En cuanto a lo vivido y narrado por Mirta Susana Iriondo ante este tribunal, parece poco conveniente detallar las distintas modalidades de torturas, de tormentos que le y les aplicaron a l@s detenid@s, solo serviría para alimentar el morbo y perder la esencia de su testimonio. Mientras tanto los jueces parecían estar mirando una película puesto que en un momento su presidente luego de enterarse que la testigo conoció al padre de su hija en cautiverio, desatinó bruscamente con la seriedad del caso expresando, “que increíble el amor, como trasciende las fronteras, no tiene límites” lo que provocó un malestar entre el público presente.
Más testigos por la verdad
Luego de un cuarto intermedio cedido para el almuerzo, llegaron más testimonios de lo indigerible para los genocidas, como si pudiesen escapar de la verdad, tres de estos deciden no presenciar las declaraciones, igual se van a tener que tragar que les llegó la hora.
Con la presencia del testigo Andrés Armando Brizuela continúa el día en Tribunales Federales. Brizuela simpatizante del PRT trabajaba de viajante para la distribuidora de artículos de bazar y juguetería que poseía el matrimonio Víctor Olmos Ofelia Juncos, allí conoció a Humerto Brandalisis con el pseudónimo “Ruben” y a Hilda Flora Palacios llamada “Pocha” y también como “Ana”. Mientras que a Carlos Lajas explicó conocerlo en otras circunstancias, cuando trabajaba en la empresa Cindor.
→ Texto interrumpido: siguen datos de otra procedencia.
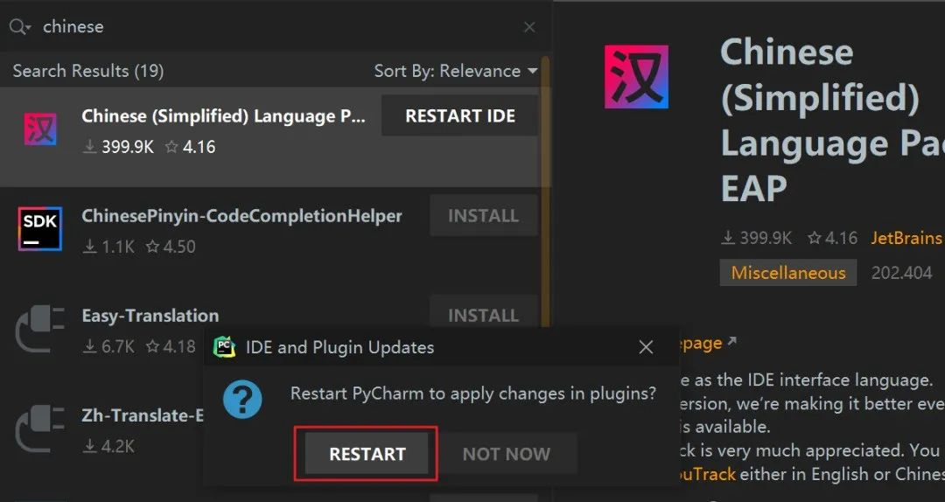The image size is (945, 502).
Task: Click inside the plugin search input field
Action: 277,27
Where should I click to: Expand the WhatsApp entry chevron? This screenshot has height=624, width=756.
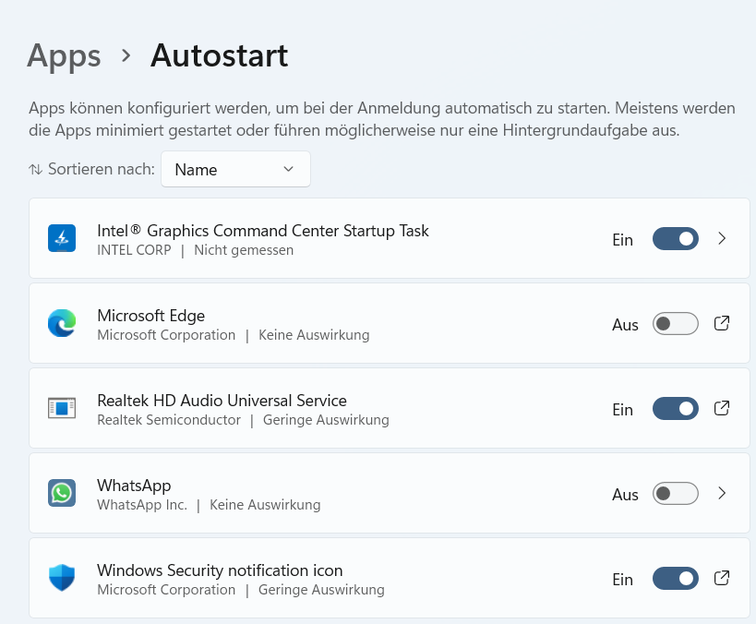(723, 494)
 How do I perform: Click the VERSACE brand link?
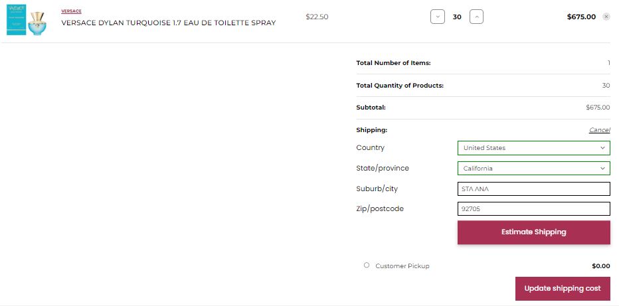[x=71, y=11]
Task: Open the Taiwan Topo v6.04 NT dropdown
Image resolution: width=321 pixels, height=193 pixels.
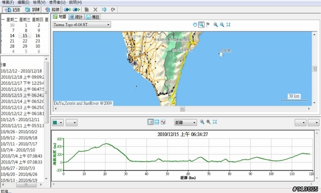Action: 82,25
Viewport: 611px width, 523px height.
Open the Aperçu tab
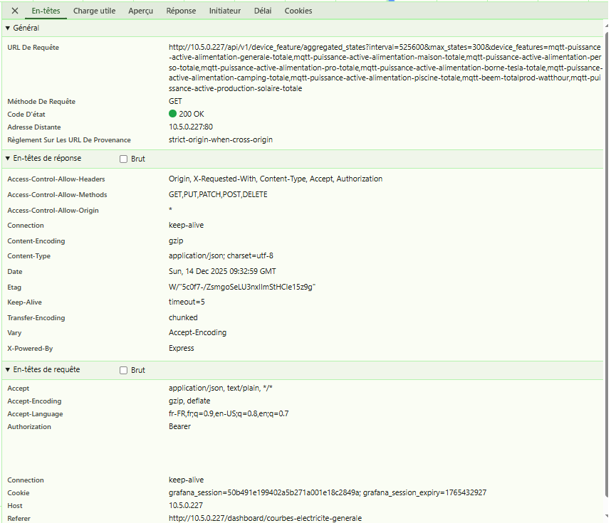tap(140, 11)
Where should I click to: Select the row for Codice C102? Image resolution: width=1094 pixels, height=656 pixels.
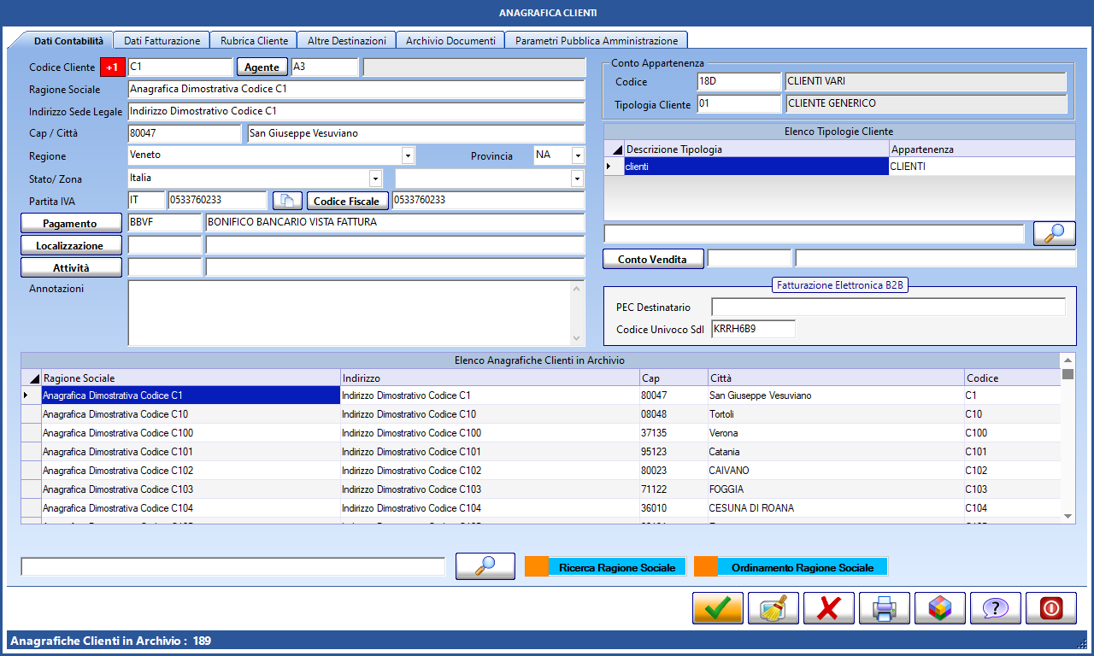[540, 471]
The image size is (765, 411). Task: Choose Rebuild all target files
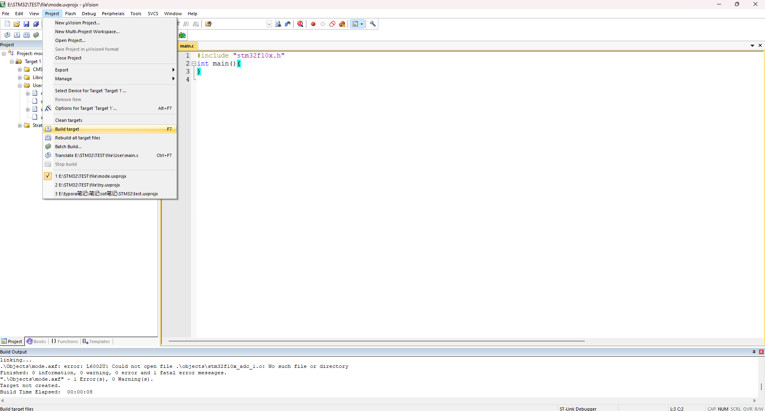(77, 138)
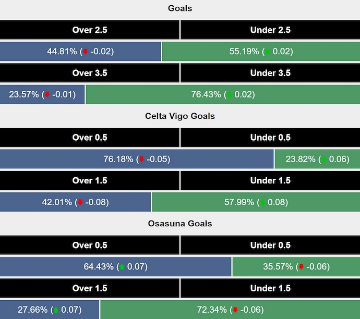Click the Osasuna Goals section title
This screenshot has height=319, width=360.
click(180, 223)
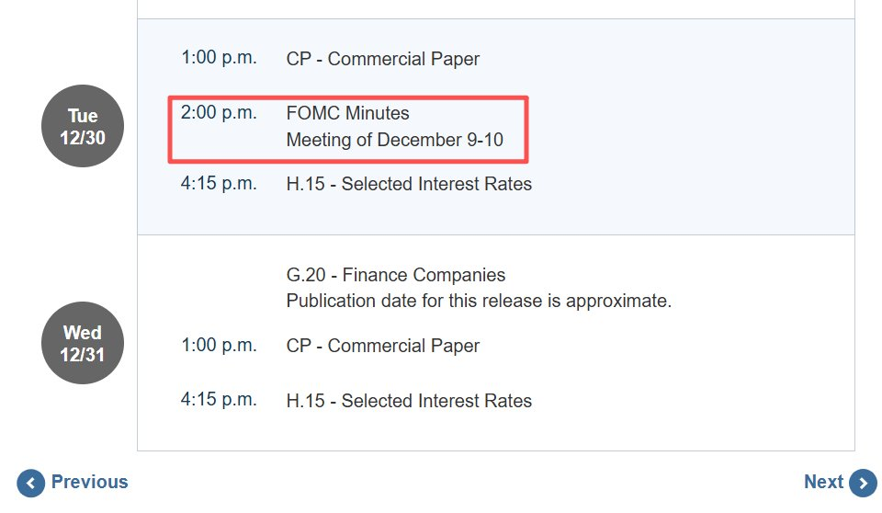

En su declaración recordó que todos eran militantes del Partido Revolucionario de los Trabajadores, y que “jamás los vió armados ni nada por el estilo”, y que su aporte personal consistía en la difusión periodística propagandística del partido.
Además dio a conocer detalles del secuestro de Hilda y Humberto, según le relató Olmos. En un principio ya finalizada la jornada laboral Brandalisis debía pasar a buscar a su pareja, hecho que no sucedía pues este ya había sido detenido, y ante la demora el matrimonio propietario del bazar decide acercarla hasta su hogar, cerca de camino a 60 cuadras, donde los estaban esperando. En ese momento Palacios, mientras eran encapuchados, pedía por el matrimonio a los gritos aduciendo que ellos no tenían nada que ver y que su relación era laboral, intentando desvincularlos de su actividad política. Más tarde el matrimonio Olmos Juncos es liberado, mientras Brizuela intenta ubicar a los padres de Palacios en Santa Fe ya que sus dos hijas y un niño llamado Martín de aproximadamente 2 años de edad, hijo de otro matrimonio amigo desaparecido que tenía a su resguardo, habían quedado a custodia de los padres de Olmos.
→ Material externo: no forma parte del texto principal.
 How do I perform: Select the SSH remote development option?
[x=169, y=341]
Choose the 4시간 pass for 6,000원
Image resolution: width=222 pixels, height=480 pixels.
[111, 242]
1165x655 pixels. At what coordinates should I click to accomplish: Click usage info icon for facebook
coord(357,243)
El testigo cierra expresando que ya era de común conocimiento la desaparición de personas y militantes.
En la instancia siguiente se hace presente en el estrado la testigo Hebe Susana de Pascuale, quien a través de sus palabras certifica aún más que la persecución y la metodología del terror estaban instaladas sin ningún tipo de restricciones. Hebe, conoce a Hilda luego de encontrarse en un banco del parque Sarmiento, tras una cita pactada a través de su marido Marcos Mayta. La testigo manifestó que Palacios y su pareja venían huyendo de Buenos Aires donde alcanzaron a rescatar al niño Martín ya que sus padres (compañeros militantes) habían sido desaparecidos. De allí se dirigieron a Santa Fe a la casa de los padres de Hilda desde donde llegaron a Córdoba.
Su contacto con Palacios deriva en el paso del niño, que estaba en condición de indocumentado, a sus manos para mantenerlo protegido de un posible secuestro por si a ell@s les tocaba caer. Los controles militares en los barrios se habían intensificado. Luego de una segunda cita Hilda no pudo asistir a la tercera, ya había sido desaparecida dijo Hebe Pascuale. A sus otras dos hijas las llevaron a Santa Fe con sus abuelos.
Tras unas preguntas sobre el origen de Martín realizadas por la Fiscal Filoñiuk, Pascuale respondió que recién 20 años después pudo conocer su identidad gracias a la ayuda de Abuelas de Plaza de Mayo y la CONADI Durante todo ese tiempo Tomás Martín Castro Mayta vivió en la legalidad porque el matrimonio Pascuale Mayta lo anotan como propio, una vez recuperada su identidad decidió agregar el apellido de quienes habían cuidado de él.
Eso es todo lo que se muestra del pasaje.